Take the line that contains "You are a computer-use agent. The" and every line below it to the end of the entries, and give them again exactly, leaving out any pictures.

(Dataset records):
>>

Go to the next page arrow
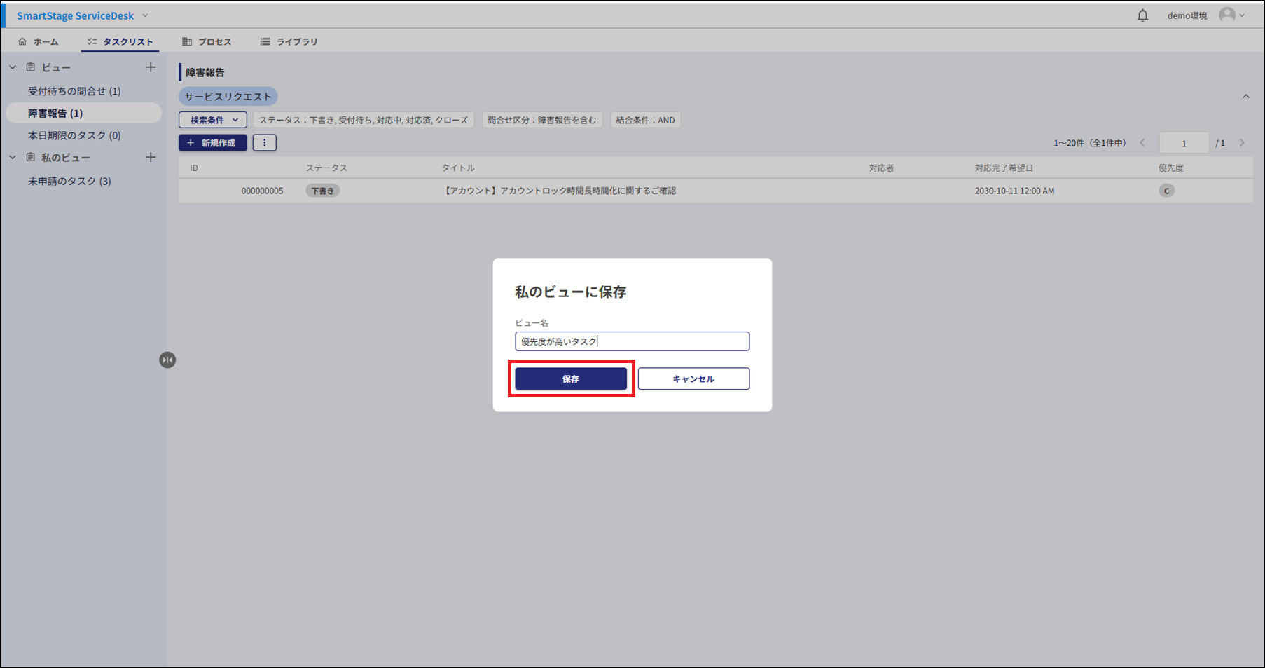The image size is (1265, 668). pyautogui.click(x=1242, y=143)
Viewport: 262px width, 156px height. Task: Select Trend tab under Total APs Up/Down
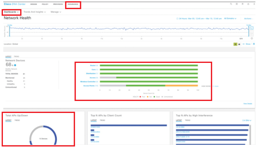(17, 120)
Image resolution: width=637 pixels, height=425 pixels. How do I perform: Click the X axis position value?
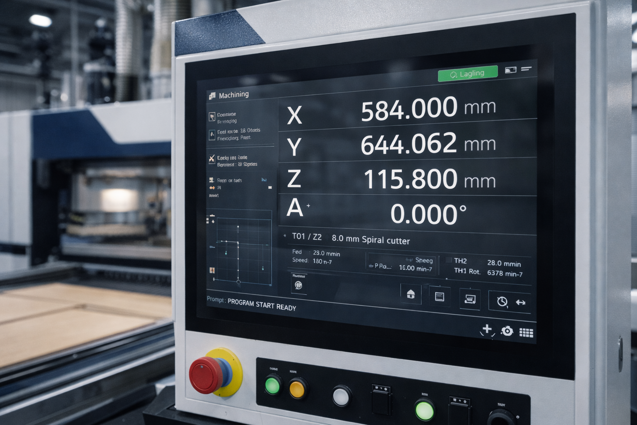click(408, 109)
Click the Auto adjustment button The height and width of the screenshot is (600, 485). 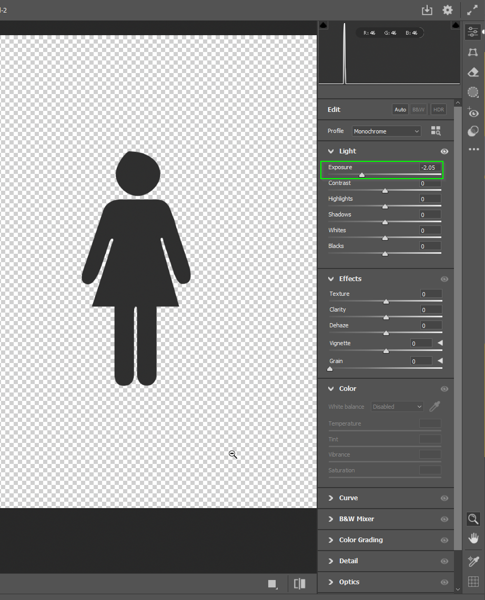point(400,109)
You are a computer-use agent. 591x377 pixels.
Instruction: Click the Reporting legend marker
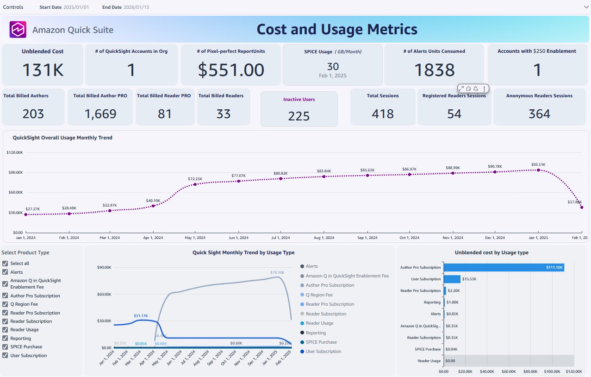pyautogui.click(x=302, y=333)
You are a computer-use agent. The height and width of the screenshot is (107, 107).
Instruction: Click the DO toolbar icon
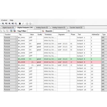pos(6,24)
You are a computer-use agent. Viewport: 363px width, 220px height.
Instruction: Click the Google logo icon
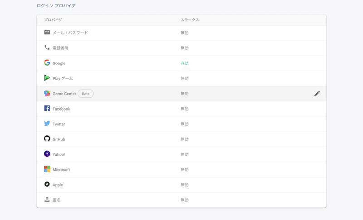(x=47, y=63)
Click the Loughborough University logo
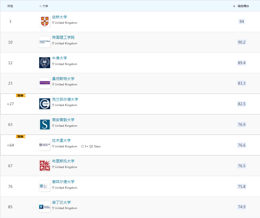 click(x=44, y=145)
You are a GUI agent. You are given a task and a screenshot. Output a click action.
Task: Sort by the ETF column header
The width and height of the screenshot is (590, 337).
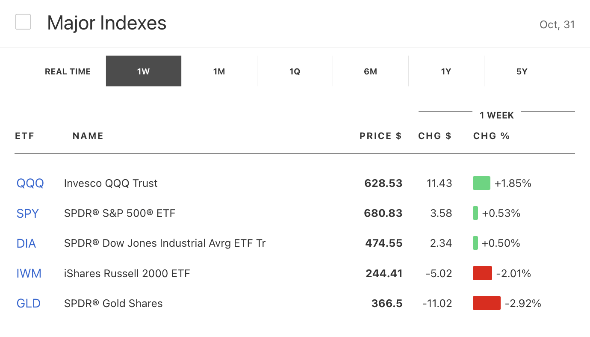pyautogui.click(x=24, y=136)
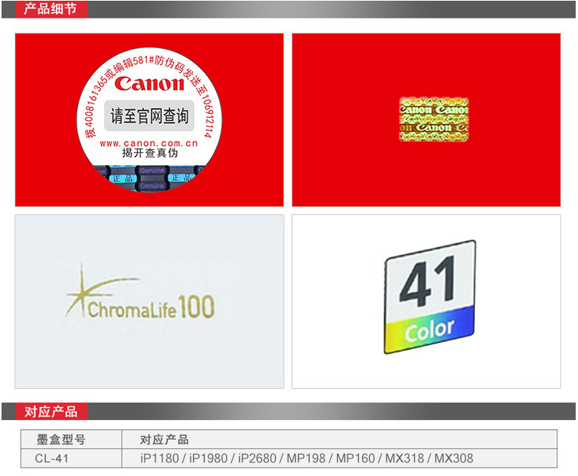
Task: Click the 对应产品 column header in table
Action: coord(164,439)
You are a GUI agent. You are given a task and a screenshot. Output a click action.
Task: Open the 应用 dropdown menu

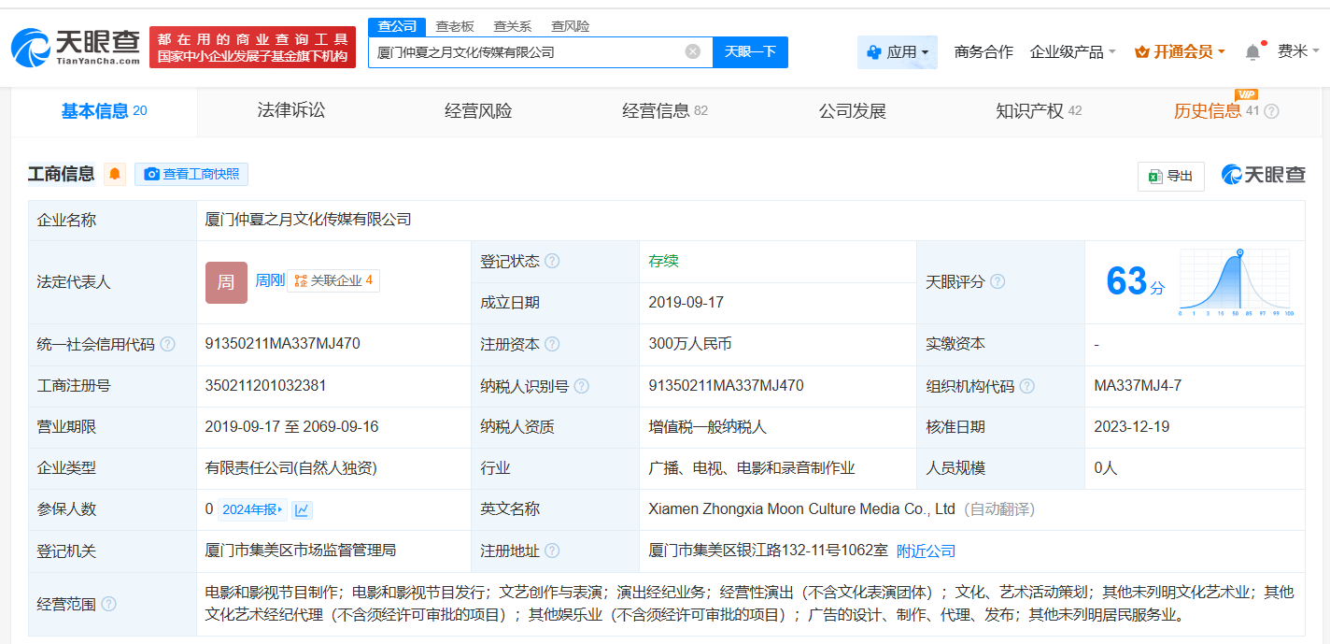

<<

(Task result):
You are a computer-use agent. The height and width of the screenshot is (107, 107).
Instruction: Click the DO toolbar icon
pos(6,24)
You are a computer-use agent. Viewport: 363px width, 220px height.
Instruction: Click the Google logo icon
(x=47, y=63)
Click the Loughborough University logo
 click(x=44, y=145)
You are a GUI agent. You are given a task and a screenshot. Output a click action.
Task: Sort by the ETF column header
The width and height of the screenshot is (590, 337).
pyautogui.click(x=24, y=136)
Task: Click the 对应产品 column header in table
Action: coord(164,439)
You are a GUI agent. You are given a task and a screenshot. Output a click action.
Task: Open the 应用 dropdown menu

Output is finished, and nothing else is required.